## Required action
Restate the data below word for word. Leave the images out.

## Stored data entries
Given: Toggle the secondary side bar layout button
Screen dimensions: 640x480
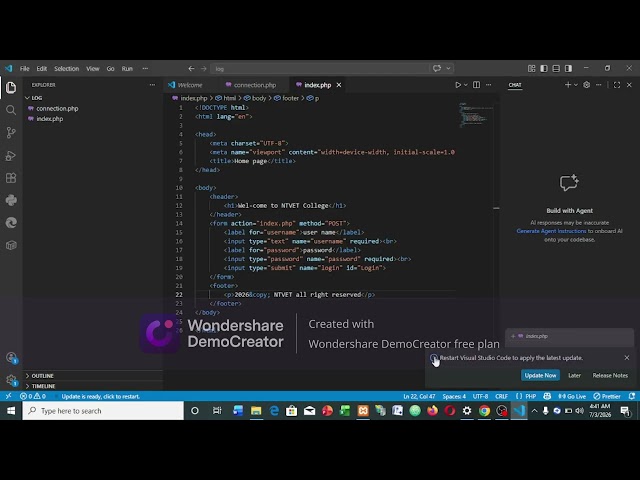Looking at the screenshot, I should [x=568, y=68].
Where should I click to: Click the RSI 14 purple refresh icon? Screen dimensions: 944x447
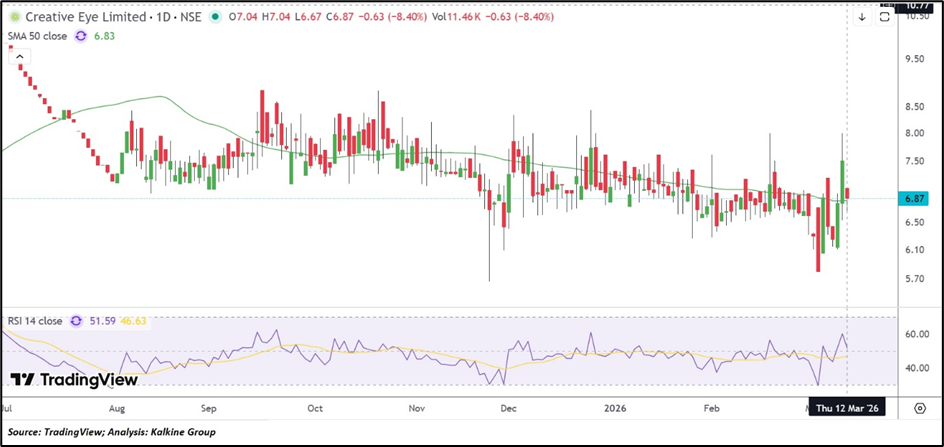pyautogui.click(x=73, y=321)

## Exercise result
Given: Toggle the secondary side bar layout button
Screen dimensions: 640x480
Looking at the screenshot, I should [x=568, y=68].
Where should I click to: Click the RSI 14 purple refresh icon? Screen dimensions: 944x447
pyautogui.click(x=73, y=321)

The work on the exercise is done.